After years of talking about the need to help younger scientists, budget stresses may be finally forcing the National Institutes of Health to do more about it.
As part of its budget plan for the 2013 fiscal year, the NIH is taking steps designed to make it tougher for older and more experienced medical researchers to keep their current share of the agency’s $31-billion budget.
Chief among the changes is a policy that will create additional reviews for researchers already handling at least $1.5-million in NIH grant support. The NIH also is cutting existing grants by 1 percent and ending inflation-based increases for most grants.
“This is all just symptomatic of the fact there’s just no easy choices anymore,” said Jennifer L. Zeitzer, director of legislative relations at the Federation of American Societies for Experimental Biology. “They cut the fat out of the NIH budget years ago, then they cut through the muscle, and now you’re at the bone.”
That’s true governmentwide after last year’s showdown between the Obama administration and congressional Republicans who have demanded an end to federal budget deficits, and especially true for the NIH, which has seen its budget grow at or below inflation for the past decade.
Making his annual budget recommendation to Congress on Monday, President Obama proposed a 1.5-percent increase in federal spending on basic scientific research, well above the governmentwide average increase of 0.2 percent. But he proposed that the NIH get $30.7-billion in 2013, the same as its current-year budget.
The flat NIH budget might be a strategy to force Republicans to confront popular support for medical science, said Ms. Zeitzer, whose group is the nation’s largest coalition of biomedical researchers.

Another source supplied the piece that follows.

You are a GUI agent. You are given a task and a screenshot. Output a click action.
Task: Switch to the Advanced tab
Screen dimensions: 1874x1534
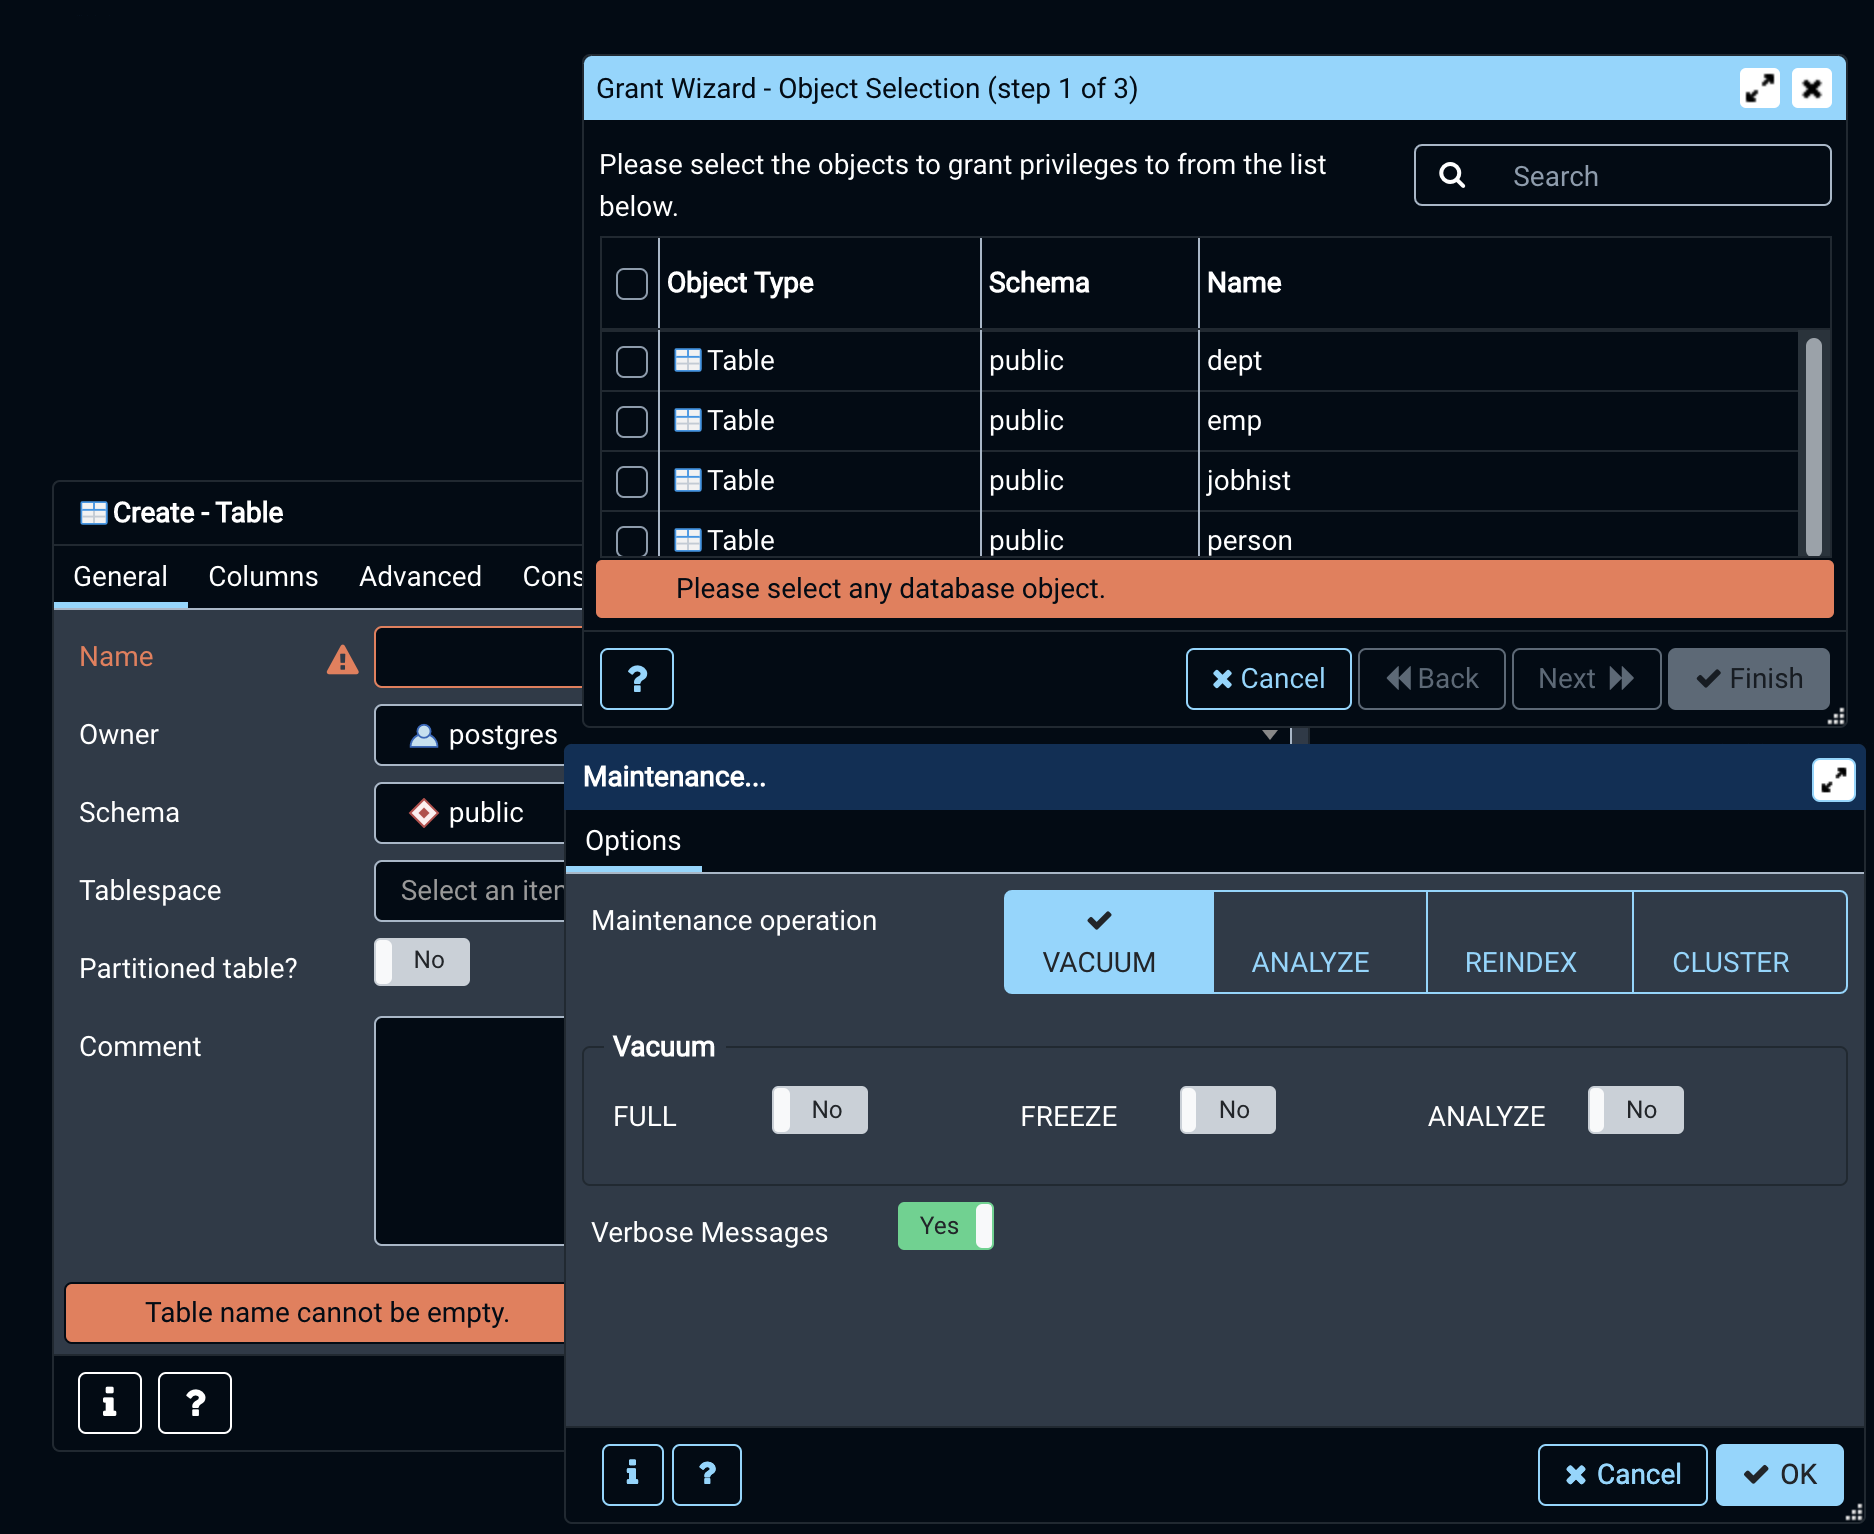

But in meetings Tuesday on Capitol Hill, congressional Democrats told lobbyists they would need Republican support if they expected any significant gain in the NIH budget, Ms. Zeitzer said.
Young Researchers Face Challenges
The tough budget news follows years of fretting by NIH officials and university leaders over a growing trend in which younger medical researchers have had an increasingly difficult time getting the federal grants necessary to kick-start their careers.
In 1980, about 18 percent of principal investigators with an NIH grant were age 36 or younger, and fewer than 1 percent were over age 65, the NIH’s deputy director for extramural research, Sally J. Rockey, said in a report this week. But now the younger group has shrunk to about 3 percent and the older group accounts for nearly 7 percent, Ms. Rockey said.
The trend was evident five years ago, she said, when she compiled similar data. At the time, Ms. Rockey said, the trend seemed likely to diminish. “However, obviously, I was wrong,” she wrote in a blog entry on the NIH Web site.
The NIH hasn’t put out details of how it will toughen the procedures for researchers with existing grants. The NIH has, however, had a similar policy in effect at one of its divisions, the National Institute of General Medical Sciences, Ms. Zeitzer said.
“The NIH has been trying for years to figure out ways to better support younger researchers,” she said. “And I think they’re trying to figure out what’s really working and what’s not, so some of these policies and procedures that they’re implementing through the budget are giving them a chance to continue to test that out.”
Yet while the NIH tries to help younger medical students get research grants, other aspects of the Obama administration’s budget might hurt them in getting training and finding jobs in clinical settings.
One of the most harmful provisions in the Obama budget might be the proposal for a 10-percent cut—amounting to about $9-billion over 10 years—to Medicare’s system of “indirect medical education” payments, according to the Association of American Medical Colleges.
Those payments are a subsidy designed to cover the higher costs typically incurred at teaching hospitals due to the presence of such facilities as neonatal-intensive-care units and burn units, said David B. Moore, senior director for government relations at the medical-college association. The additional Medicare benefit is tied to the number of medical residents in a hospital, Mr. Moore said.
The proposed reduction would come on top of other planned cutbacks in government reimbursement to hospitals, Mr. Moore said. “In combination, these could have a pretty significant impact on the ability of institutions” to train new doctors, he said.
Worries Diminished Over New Center
At least one widespread fear among university doctors appears to have diminished in the past year. A year ago, leaders of the Federation of American Societies for Experimental Biology described its members as highly concerned about an NIH plan to create a new National Center for Advancing Translational Sciences. Federation leaders said they backed the basic goal of creating a new NIH division to promote the commercial use of university-research discoveries, but feared the loss of important NIH support from the agency reorganization necessary to accommodate it.
A year later, those fears appear to have largely evaporated, said the federation’s president, Joseph C. LaManna, a professor of physiology and biophysics, neurology, and neuroscience at Case Western Reserve University School of Medicine, in Cleveland.
Some programs at NIH have been moved around, but the reorganization has been accomplished with very little impact on universities or their researchers, Mr. LaManna said. “We were reassured as it went along that these things would be taken care of,” he said, “and it turned out they were.”